## Entries supplied
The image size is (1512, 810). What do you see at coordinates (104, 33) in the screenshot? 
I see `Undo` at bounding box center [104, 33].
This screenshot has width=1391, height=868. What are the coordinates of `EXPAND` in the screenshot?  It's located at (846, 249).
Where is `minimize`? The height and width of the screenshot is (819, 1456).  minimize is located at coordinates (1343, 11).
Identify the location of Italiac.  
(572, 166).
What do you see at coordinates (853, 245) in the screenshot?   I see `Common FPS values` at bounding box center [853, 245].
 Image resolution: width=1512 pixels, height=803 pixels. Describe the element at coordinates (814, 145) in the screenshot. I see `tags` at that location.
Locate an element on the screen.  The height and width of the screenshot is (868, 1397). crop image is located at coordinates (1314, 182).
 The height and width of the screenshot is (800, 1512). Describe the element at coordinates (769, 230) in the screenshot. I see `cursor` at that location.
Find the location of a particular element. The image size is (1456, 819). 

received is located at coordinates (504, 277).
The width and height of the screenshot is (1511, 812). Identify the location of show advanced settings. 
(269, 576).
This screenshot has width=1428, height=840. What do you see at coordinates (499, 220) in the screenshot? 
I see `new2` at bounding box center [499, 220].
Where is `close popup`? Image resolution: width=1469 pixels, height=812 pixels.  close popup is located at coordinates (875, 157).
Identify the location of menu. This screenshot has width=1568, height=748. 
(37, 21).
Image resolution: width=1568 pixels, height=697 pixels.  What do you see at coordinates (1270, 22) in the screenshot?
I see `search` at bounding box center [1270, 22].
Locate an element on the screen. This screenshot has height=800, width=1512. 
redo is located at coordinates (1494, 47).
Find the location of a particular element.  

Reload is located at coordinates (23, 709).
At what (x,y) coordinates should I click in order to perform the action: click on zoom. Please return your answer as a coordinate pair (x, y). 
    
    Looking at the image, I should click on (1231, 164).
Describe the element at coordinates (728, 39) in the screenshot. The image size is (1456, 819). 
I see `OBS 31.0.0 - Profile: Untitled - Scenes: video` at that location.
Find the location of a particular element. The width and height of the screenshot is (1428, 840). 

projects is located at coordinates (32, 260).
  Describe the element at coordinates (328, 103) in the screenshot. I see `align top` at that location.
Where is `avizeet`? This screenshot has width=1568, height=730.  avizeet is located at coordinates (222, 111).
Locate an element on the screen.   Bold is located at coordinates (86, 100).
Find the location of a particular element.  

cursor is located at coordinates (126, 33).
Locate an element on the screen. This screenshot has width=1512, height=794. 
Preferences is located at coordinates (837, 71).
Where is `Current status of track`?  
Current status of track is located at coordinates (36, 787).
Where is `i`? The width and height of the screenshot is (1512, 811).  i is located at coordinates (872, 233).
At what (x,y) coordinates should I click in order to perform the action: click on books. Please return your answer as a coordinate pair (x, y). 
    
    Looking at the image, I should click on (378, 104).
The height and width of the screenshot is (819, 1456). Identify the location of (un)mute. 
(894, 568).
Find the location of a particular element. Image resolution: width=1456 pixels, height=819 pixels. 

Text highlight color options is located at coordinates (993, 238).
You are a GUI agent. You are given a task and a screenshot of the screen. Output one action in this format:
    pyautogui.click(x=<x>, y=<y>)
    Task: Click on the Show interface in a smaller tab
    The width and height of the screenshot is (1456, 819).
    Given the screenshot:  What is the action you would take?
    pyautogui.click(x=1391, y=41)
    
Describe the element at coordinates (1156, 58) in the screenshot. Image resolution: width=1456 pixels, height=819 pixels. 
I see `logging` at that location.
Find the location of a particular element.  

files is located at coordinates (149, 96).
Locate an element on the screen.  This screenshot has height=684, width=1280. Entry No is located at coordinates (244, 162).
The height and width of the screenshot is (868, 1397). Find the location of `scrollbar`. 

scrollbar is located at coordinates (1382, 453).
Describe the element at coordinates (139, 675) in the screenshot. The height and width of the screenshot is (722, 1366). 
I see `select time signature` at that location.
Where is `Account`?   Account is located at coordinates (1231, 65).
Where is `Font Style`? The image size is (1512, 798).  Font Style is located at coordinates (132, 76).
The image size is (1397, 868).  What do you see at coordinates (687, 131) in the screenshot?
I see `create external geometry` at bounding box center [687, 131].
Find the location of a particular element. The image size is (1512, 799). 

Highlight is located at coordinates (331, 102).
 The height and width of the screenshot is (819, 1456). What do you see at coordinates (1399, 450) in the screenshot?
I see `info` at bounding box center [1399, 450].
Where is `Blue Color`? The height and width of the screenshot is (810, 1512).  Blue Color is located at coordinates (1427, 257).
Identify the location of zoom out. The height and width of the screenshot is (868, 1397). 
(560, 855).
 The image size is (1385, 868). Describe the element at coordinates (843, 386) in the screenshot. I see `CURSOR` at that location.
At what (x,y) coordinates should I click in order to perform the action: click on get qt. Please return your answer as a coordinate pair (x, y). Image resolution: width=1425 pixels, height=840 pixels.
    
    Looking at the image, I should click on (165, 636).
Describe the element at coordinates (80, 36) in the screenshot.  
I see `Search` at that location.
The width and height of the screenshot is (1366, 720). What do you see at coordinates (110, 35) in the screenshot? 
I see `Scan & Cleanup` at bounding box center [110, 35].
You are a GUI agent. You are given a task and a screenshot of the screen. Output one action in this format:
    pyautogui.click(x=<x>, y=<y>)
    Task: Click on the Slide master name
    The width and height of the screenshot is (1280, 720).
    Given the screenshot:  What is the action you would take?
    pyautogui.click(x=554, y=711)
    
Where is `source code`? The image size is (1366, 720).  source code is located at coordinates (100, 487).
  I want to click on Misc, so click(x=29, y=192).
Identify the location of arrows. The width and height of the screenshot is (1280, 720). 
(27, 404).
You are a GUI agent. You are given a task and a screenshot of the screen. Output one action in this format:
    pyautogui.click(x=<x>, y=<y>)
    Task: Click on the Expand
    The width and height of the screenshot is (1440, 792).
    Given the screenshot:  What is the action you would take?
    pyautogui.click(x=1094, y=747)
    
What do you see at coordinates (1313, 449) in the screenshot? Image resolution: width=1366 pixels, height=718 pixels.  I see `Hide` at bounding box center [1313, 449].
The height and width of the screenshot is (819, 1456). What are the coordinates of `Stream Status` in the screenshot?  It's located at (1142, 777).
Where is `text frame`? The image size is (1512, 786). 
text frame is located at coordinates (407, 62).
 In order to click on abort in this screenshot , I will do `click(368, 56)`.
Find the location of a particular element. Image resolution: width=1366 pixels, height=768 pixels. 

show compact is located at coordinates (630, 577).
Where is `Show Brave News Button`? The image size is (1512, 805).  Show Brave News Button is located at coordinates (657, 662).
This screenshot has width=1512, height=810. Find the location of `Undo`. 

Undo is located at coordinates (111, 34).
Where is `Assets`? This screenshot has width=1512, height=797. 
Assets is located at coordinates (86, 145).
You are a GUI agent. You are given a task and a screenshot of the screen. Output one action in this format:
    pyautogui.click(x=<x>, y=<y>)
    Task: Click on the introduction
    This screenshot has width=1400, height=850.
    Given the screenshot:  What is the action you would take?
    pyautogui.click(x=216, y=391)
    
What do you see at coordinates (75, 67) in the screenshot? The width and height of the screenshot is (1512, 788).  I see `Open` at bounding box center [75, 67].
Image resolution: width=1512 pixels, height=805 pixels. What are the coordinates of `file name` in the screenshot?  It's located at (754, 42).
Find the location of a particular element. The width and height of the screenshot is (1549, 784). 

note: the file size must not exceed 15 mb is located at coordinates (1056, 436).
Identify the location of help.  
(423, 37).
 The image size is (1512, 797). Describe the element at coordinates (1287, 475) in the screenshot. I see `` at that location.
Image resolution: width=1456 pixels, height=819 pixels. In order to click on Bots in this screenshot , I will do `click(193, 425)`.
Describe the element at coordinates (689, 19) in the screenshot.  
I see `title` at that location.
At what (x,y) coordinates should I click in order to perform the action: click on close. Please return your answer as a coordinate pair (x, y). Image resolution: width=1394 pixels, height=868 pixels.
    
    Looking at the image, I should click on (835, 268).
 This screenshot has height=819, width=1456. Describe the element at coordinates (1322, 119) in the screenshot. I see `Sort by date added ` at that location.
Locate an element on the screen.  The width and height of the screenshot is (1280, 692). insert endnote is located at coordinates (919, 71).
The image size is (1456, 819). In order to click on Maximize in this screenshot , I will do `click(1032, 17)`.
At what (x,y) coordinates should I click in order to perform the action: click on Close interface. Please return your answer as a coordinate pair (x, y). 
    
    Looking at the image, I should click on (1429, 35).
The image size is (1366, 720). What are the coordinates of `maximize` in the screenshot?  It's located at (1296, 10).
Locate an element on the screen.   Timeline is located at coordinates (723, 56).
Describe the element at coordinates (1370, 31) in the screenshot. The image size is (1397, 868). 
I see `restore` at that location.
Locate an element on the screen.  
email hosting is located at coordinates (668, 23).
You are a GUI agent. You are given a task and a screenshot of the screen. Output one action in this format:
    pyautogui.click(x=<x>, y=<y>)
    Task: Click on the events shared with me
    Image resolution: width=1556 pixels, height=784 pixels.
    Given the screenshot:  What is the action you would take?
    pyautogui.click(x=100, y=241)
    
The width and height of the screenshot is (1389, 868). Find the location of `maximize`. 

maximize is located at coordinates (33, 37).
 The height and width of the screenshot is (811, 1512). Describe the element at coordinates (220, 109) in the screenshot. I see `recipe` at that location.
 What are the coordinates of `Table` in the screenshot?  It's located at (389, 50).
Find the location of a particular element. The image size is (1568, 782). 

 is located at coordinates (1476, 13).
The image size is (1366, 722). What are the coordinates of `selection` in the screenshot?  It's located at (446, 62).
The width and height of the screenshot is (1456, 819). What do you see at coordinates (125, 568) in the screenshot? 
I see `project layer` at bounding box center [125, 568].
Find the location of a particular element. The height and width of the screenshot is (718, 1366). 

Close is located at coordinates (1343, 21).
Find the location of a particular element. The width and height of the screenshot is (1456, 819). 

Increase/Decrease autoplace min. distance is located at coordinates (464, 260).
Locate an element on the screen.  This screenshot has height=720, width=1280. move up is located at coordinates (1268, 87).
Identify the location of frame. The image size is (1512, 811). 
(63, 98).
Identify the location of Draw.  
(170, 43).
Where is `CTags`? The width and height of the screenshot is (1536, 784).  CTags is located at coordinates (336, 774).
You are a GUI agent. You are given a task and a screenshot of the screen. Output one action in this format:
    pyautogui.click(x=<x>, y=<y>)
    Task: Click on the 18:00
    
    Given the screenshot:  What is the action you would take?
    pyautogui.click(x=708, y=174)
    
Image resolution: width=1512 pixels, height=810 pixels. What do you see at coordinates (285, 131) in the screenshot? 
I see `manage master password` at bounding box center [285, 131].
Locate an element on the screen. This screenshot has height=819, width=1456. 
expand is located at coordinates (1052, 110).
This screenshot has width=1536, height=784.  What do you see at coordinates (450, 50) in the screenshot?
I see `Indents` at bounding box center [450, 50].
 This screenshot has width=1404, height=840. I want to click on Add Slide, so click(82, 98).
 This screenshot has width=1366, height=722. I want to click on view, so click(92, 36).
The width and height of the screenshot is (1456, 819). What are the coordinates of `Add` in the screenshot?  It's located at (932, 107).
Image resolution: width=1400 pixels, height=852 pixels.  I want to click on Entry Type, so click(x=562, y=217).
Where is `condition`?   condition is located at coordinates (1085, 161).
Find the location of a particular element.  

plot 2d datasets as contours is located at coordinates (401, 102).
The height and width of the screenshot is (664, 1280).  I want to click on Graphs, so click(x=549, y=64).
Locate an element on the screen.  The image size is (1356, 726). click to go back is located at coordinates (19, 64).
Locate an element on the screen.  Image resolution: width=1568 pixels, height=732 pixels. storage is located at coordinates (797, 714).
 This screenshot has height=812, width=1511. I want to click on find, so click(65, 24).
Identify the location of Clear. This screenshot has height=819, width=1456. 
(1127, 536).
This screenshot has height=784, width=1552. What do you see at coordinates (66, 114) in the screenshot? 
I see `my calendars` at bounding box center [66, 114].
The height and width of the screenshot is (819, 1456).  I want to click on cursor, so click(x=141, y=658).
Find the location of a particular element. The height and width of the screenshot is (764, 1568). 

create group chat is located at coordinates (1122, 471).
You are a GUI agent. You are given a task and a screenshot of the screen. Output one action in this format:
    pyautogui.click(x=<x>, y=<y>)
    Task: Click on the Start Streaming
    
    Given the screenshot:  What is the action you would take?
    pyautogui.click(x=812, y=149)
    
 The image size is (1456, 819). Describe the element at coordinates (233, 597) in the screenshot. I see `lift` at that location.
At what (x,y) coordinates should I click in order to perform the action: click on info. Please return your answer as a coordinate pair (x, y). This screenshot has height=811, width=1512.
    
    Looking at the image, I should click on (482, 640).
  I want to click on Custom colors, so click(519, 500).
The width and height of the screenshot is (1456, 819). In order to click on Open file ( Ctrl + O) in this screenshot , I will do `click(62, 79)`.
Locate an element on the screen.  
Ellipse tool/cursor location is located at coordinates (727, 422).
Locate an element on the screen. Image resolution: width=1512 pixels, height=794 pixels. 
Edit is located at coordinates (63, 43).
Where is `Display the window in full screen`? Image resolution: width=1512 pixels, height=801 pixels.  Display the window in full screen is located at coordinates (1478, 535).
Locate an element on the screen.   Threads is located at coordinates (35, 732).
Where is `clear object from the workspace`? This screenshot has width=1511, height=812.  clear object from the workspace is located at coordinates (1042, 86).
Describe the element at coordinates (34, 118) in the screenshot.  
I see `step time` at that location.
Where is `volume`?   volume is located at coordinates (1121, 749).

## Aim
Retype everything in the listing from the line containing "is (1549, 784)." down to the line containing "The image size is (1456, 819). In", including both of those lines.

## Solution
Find the location of a particular element. The width and height of the screenshot is (1549, 784). 

note: the file size must not exceed 15 mb is located at coordinates (1056, 436).
Identify the location of help.  
(423, 37).
 The image size is (1512, 797). Describe the element at coordinates (1287, 475) in the screenshot. I see `` at that location.
Image resolution: width=1456 pixels, height=819 pixels. In order to click on Bots in this screenshot , I will do `click(193, 425)`.
Describe the element at coordinates (689, 19) in the screenshot.  
I see `title` at that location.
At what (x,y) coordinates should I click in order to perform the action: click on close. Please return your answer as a coordinate pair (x, y). Image resolution: width=1394 pixels, height=868 pixels.
    
    Looking at the image, I should click on (835, 268).
 This screenshot has height=819, width=1456. Describe the element at coordinates (1322, 119) in the screenshot. I see `Sort by date added ` at that location.
Locate an element on the screen.  The width and height of the screenshot is (1280, 692). insert endnote is located at coordinates (919, 71).
The image size is (1456, 819). In order to click on Maximize in this screenshot , I will do `click(1032, 17)`.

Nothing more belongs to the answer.